8 de enero de 2012

¿Qué habrá después de la muerte? ¿Quién no se preguntó eso alguna vez?
Algunos piensan que vivir una vida libre de males y pecados puede asegurarles un lugar divino, digno, en el cual “vivir tu muerte” sin preocupaciones, solo dicha.
Otros creen que ya están condenados y que nada puede salvarlos, y que después de que la tierra los cubra y los gusanos se coman su cara demacrada van a sufrir por toda la eternidad.
Yo creo que después de la muerte sólo queda eso, muerte. Nadie va a tener alas y nadie va a sufrir de más, la vida ya nos da suficientes emociones, buenas o malas, blancas o negras, ligeras o pesadas, y si es que existe un lugar más allá de este, no creo que tenga nada de lo conocido, debe ser como volver a empezar…

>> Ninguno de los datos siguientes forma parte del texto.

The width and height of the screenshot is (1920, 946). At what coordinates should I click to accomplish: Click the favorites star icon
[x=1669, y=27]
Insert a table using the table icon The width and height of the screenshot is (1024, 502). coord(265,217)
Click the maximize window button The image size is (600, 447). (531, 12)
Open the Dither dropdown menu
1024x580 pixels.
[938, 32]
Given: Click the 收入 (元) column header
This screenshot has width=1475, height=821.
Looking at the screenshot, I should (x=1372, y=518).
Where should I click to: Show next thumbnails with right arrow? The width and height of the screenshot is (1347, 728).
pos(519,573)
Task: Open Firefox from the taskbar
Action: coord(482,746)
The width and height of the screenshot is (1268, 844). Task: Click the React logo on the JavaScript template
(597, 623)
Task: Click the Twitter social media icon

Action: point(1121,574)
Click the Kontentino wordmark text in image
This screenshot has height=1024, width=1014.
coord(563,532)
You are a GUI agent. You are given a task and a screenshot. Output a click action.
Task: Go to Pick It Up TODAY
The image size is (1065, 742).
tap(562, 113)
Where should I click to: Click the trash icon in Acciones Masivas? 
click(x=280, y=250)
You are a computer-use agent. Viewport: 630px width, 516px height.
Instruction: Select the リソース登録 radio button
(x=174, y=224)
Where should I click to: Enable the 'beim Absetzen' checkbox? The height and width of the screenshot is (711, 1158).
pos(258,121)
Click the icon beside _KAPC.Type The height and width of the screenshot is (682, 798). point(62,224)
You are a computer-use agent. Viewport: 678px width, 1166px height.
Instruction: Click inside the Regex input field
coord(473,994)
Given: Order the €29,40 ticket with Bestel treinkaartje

Pero ya estoy fantaseando, y cuando muera me van a enterrar profundo, donde nadie me pueda ver, tocar, donde no haya nada más que un oscuro cajón húmedo por la tierra que me rodee, donde me voy a pudrir y desintegrar, donde no vaya a quedar nada de mí.
 
En fin, nos veremos del otro lado, seguramente, pero para mí vas a ser un desconocido, o un simple dejavú.